Sayın Cancan'ın mesajına büyük ölçüde katılıyorum ancak bir konuda tereddütüm var: Mesajda "Kararın Yargıtayca bozulup bozulmayacağı nasıl tespit edilecek diyorsunuz. Böyle bir tespite gerek yok ki. Dava konusu temyize gidilseydi kararın bozulacağı müvekkilin de hakkını alacağı olgusu değildir. Yukarıda da anlattığım gibi dava vekilin işini gereken özenle yerine getirmemesi sebebiyle uğranılan zarardır." demişsiniz. Eğer konumuz bir ceza davası veya disiplin soruşturması ise bu görüşe tamamen katılıyorum. Ancak açılan bir tazminat davası ise bana göre davacının "uğradığı zararı" ispat etmesi gereklidir, çünkü bu BK'dan kaynaklanan bu davanın maddi şartlarındandır. Bu yüzden bana göre davanın Yargıtay'da bozulup bozulmayacağı zararın tesbiti bakımından önemlidir.

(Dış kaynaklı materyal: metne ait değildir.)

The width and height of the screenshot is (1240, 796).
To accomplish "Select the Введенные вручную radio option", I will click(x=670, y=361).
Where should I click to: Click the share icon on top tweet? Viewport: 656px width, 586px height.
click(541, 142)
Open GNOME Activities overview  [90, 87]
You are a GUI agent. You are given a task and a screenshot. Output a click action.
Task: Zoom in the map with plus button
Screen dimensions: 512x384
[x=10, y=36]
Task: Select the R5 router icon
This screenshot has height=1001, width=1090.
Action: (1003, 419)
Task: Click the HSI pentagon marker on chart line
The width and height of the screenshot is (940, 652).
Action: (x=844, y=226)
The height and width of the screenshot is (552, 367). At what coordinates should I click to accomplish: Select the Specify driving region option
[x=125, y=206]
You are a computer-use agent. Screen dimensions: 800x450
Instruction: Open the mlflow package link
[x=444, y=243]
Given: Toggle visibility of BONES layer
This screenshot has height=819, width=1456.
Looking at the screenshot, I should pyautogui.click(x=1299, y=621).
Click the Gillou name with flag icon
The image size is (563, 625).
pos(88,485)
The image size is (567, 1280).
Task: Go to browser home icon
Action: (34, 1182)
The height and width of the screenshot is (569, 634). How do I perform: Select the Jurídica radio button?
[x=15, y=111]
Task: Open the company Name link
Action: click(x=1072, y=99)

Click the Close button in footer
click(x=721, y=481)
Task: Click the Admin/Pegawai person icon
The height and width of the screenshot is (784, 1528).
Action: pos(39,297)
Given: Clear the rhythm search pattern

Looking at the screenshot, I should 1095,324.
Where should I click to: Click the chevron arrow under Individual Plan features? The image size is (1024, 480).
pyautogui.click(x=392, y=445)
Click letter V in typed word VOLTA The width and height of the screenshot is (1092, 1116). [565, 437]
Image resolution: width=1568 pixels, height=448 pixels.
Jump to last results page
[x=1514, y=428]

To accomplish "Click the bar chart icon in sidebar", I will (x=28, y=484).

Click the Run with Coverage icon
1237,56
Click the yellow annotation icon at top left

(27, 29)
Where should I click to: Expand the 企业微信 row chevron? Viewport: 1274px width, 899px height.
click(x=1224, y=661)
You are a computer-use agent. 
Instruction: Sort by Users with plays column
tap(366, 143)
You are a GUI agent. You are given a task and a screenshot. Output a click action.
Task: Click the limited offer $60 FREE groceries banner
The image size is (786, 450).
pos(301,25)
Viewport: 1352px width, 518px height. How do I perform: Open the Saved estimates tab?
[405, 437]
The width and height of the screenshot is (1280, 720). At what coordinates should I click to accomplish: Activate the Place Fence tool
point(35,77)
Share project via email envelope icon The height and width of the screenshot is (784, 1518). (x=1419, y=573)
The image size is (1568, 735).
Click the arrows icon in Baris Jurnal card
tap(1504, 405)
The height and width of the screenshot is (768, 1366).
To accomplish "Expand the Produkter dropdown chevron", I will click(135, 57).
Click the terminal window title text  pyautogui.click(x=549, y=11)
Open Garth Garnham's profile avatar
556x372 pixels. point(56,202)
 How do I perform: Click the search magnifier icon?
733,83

İlk mesajı atan arkadaşın örneğini biraz değiştirip zihin jimnastiği yapalım mı: Dava bekar bir erkeğin (A), bekar bir erkeğe (B) açtığı BOŞANMA(!) davası olsun. (Eh dava açmak yasak değil, değil mi?) Tabii dava ilk celse yasal şartların yokluğundan reddedilecektir. Ve farzedelim ki "Acil Durum"un arkadaşı olarak davacının avukatı müvekkilinin temyiz isteğine rağmen temyiz süresini kaçırmış olsun. Bu bir kusur mu? Evet. Meslek Kurallarına aykırı mı? Evet. Özen Yükümlüğünün İhmali mi? Evet. Maddi Tazminat sebebi mi? Sayın Cancan'ın görüşüne göre evet, ama bence hayır. Bana göre burada davacının bir maddi zararı olamayacağından, maddi tazminat açısından avukatına açtığı dava yasal şartlardan yoksundur gibime geliyor.

Ancak ilk örneğe geri dönersek bu noktada benim de çözemediğim şu: böyle bir davada zararın tesbiti ve varlığı nasıl saptanacak? Ben emin olduğum bir çözüm üretemedim.